▸ What to produce
Go through the entries below and pick out every line with "لإتقان".

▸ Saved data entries
########################################
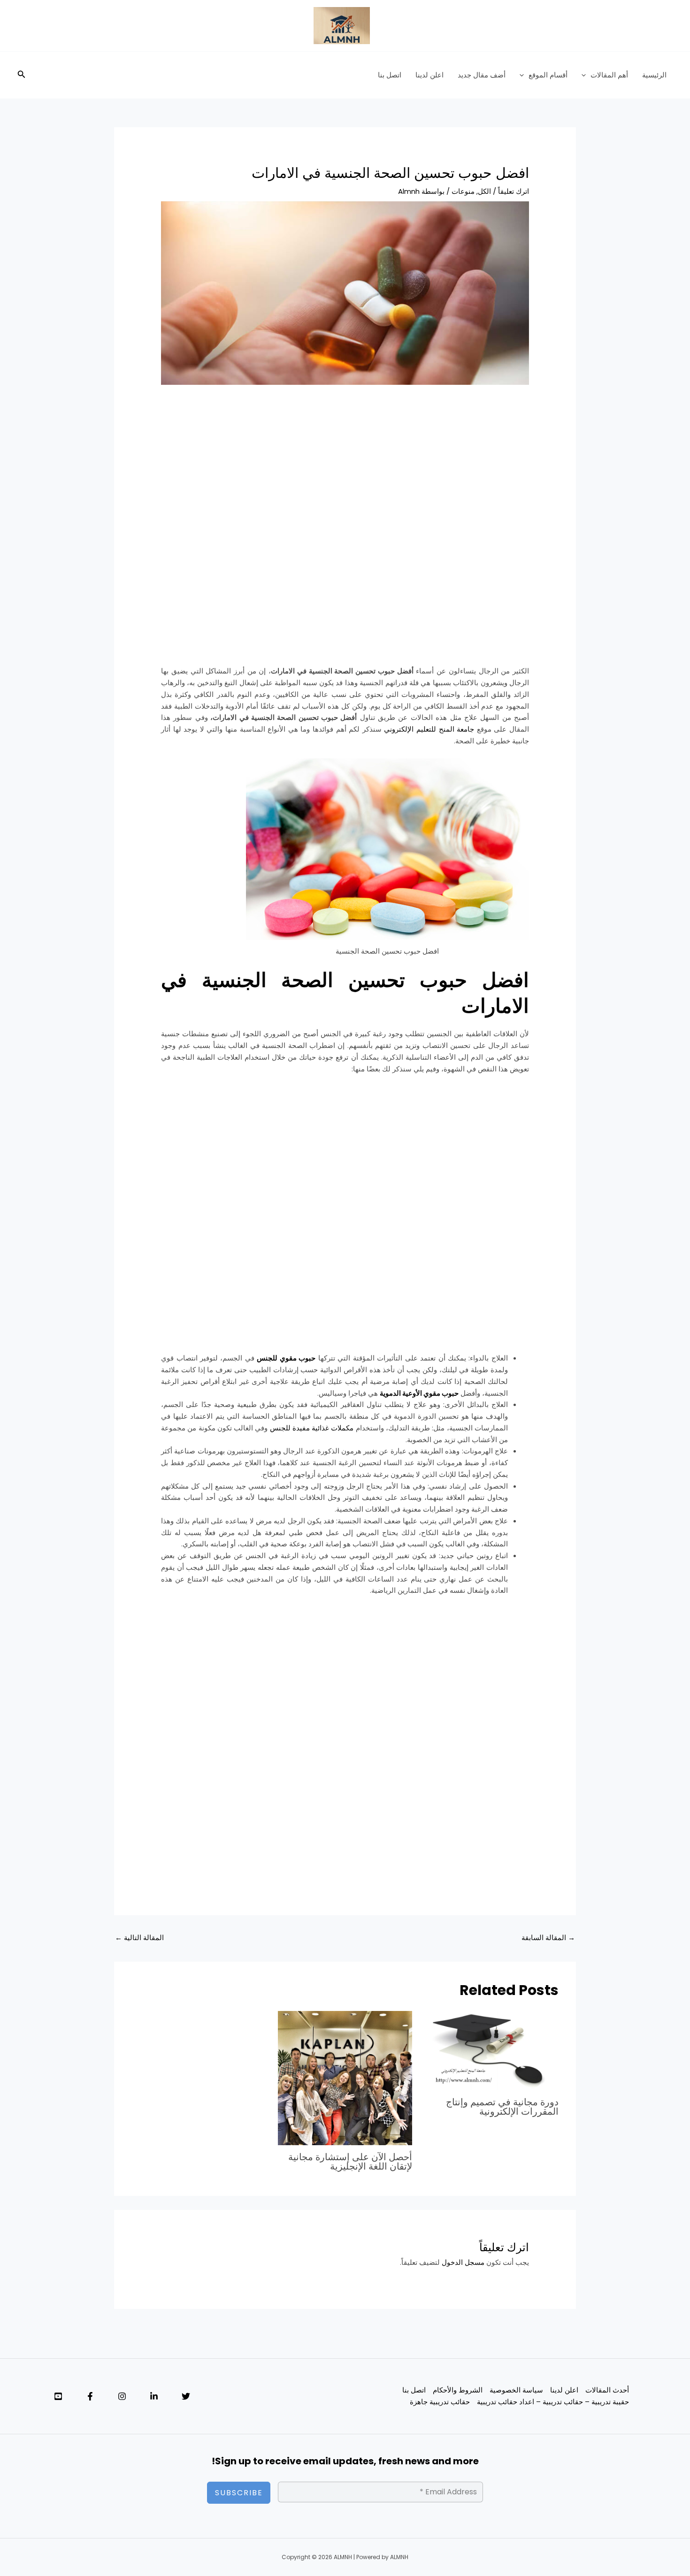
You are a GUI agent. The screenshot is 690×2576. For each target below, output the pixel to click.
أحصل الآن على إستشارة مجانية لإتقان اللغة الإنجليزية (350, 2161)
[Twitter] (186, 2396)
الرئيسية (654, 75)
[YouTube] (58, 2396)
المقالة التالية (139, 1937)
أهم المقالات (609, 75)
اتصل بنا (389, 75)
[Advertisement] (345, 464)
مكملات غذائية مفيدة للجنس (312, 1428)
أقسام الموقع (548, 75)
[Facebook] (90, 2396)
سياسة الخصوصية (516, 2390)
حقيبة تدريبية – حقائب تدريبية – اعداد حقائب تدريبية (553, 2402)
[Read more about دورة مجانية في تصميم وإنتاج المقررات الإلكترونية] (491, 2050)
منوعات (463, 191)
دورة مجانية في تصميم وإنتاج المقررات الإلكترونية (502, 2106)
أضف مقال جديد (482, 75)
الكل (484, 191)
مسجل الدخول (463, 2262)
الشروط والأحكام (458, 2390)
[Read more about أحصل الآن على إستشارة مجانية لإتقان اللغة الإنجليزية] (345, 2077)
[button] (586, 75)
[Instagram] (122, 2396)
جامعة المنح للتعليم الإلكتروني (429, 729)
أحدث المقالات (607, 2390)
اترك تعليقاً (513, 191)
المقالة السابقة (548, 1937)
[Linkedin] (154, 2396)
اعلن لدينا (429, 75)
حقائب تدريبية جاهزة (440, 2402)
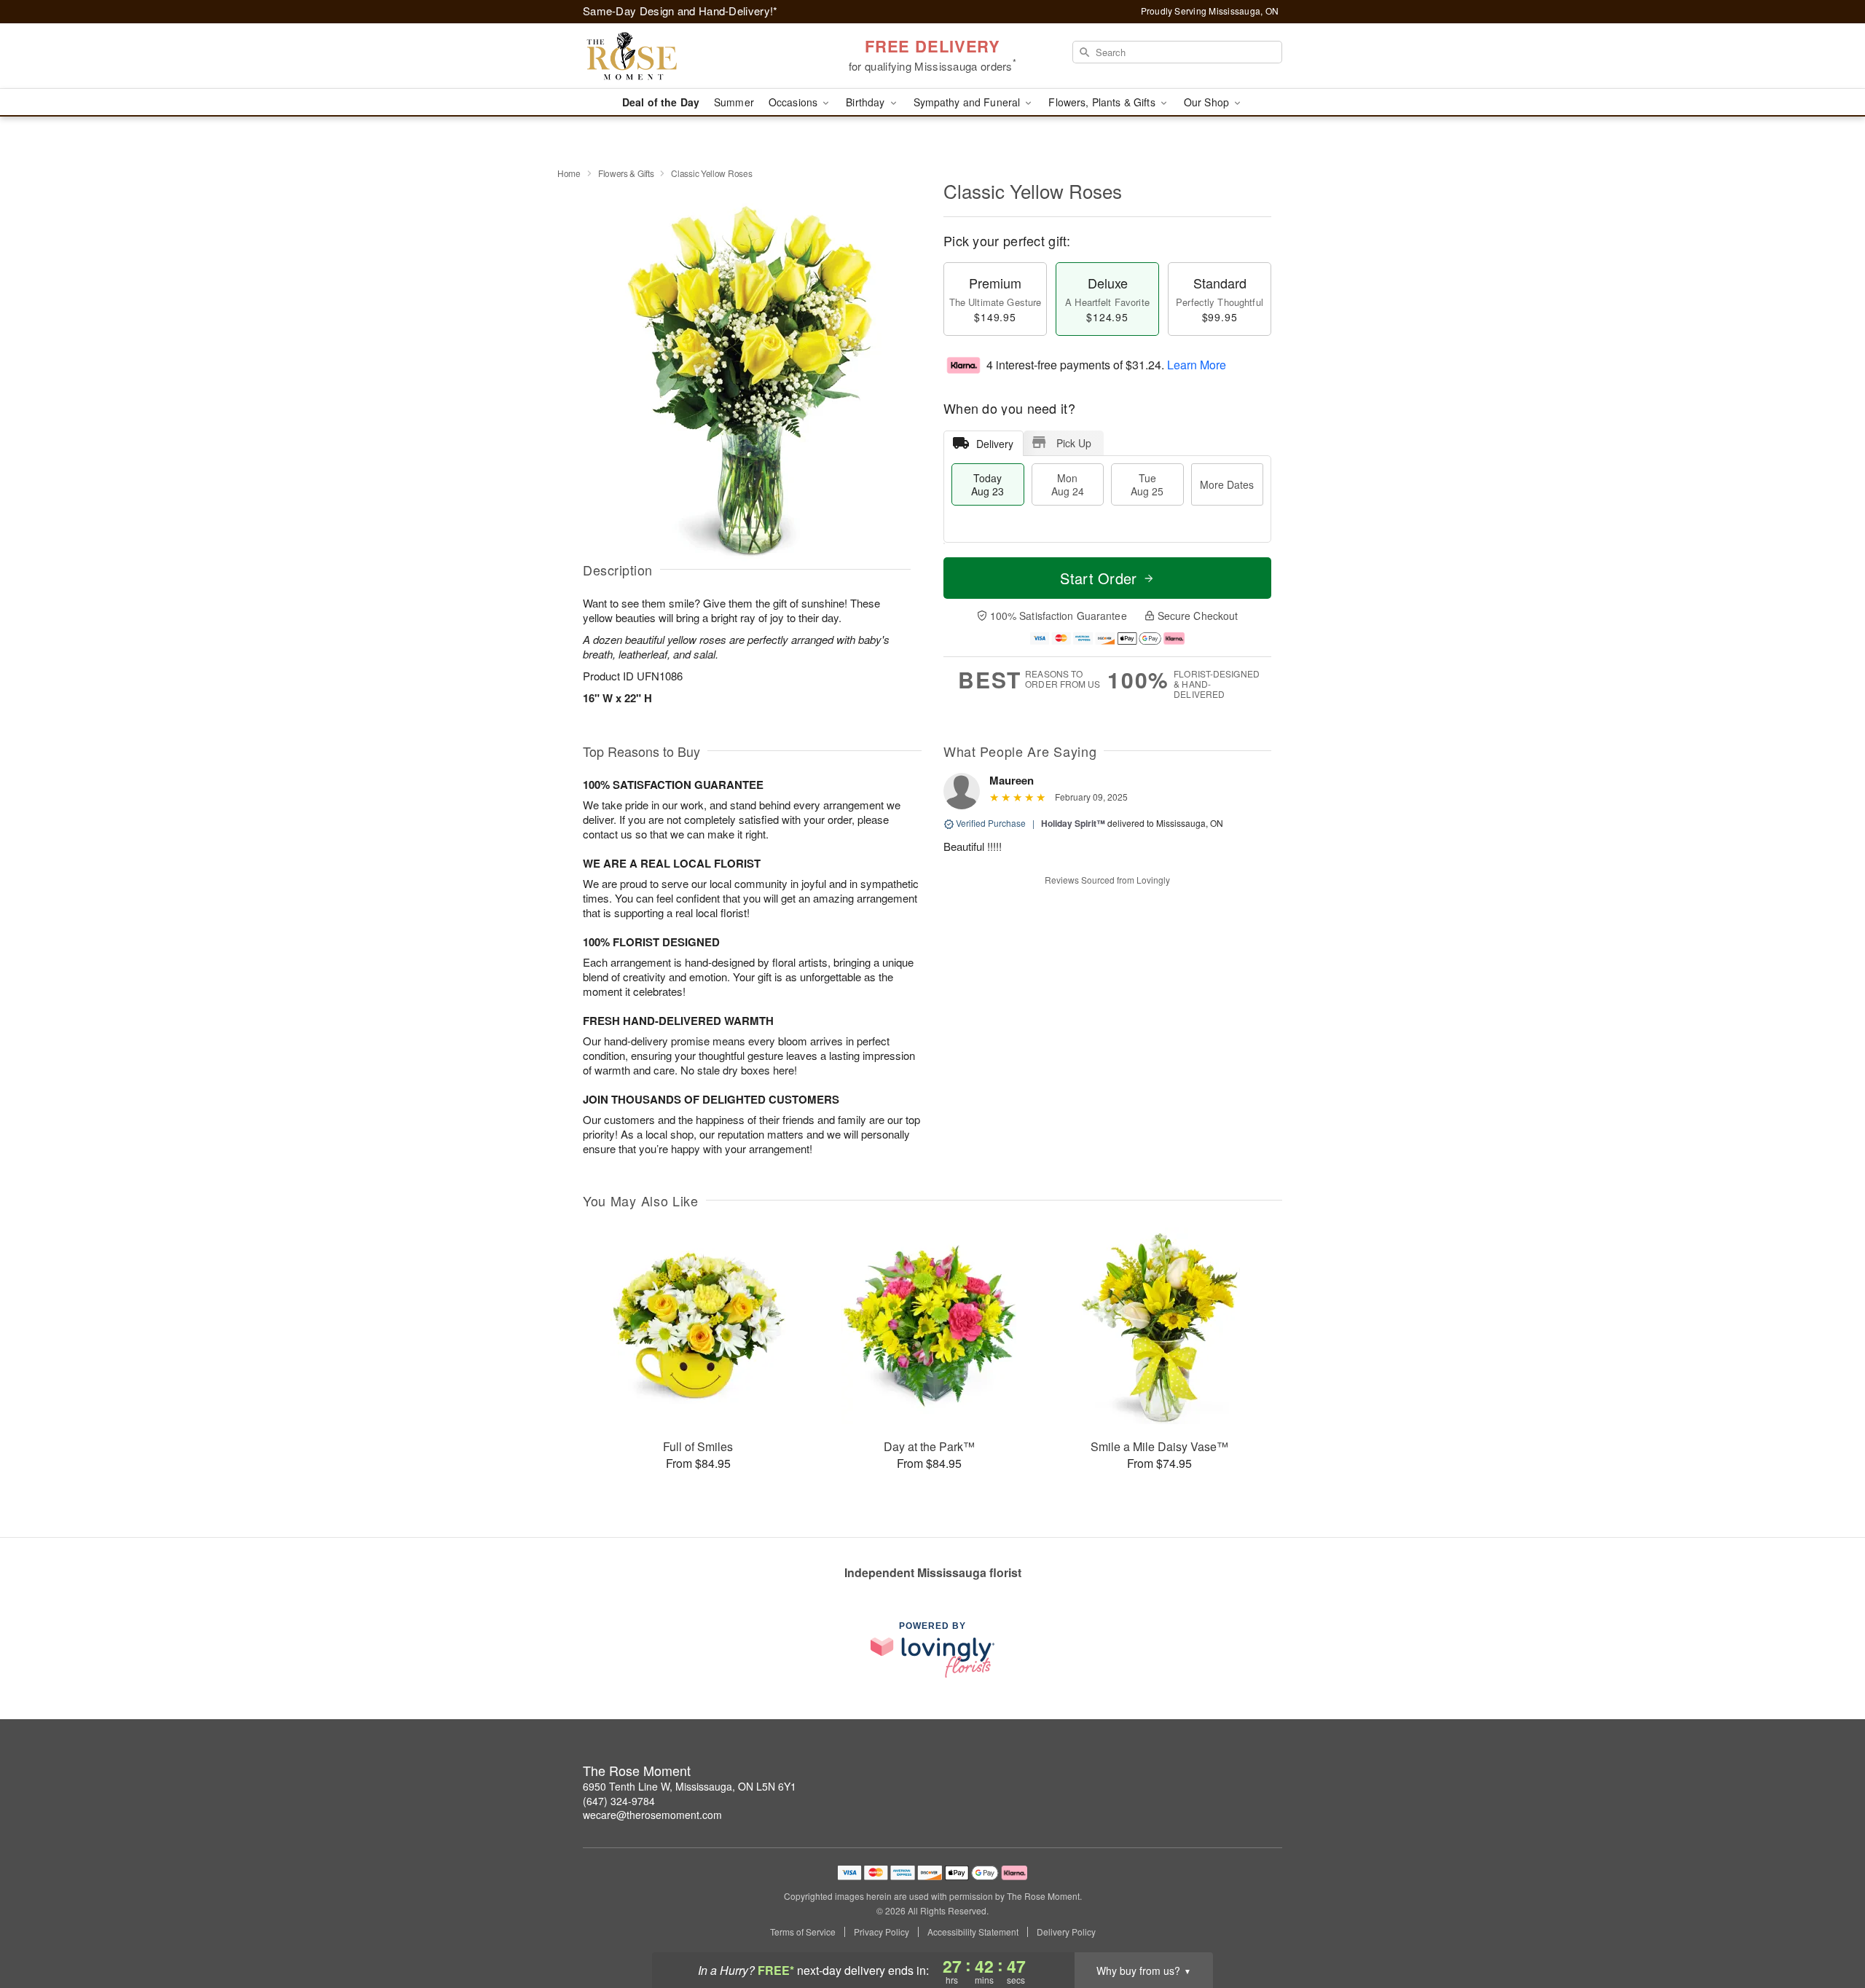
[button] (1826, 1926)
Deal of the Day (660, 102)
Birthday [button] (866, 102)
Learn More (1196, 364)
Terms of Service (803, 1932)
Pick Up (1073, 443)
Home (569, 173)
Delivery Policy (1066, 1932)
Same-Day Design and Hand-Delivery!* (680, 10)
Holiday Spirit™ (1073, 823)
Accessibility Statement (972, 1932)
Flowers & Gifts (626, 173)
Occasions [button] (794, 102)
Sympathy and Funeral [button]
########################################
▸ Solution for this problem
أحصل الآن على إستشارة مجانية لإتقان اللغة الإنجليزية (350, 2161)
[Read more about أحصل الآن على إستشارة مجانية لإتقان اللغة الإنجليزية] (345, 2077)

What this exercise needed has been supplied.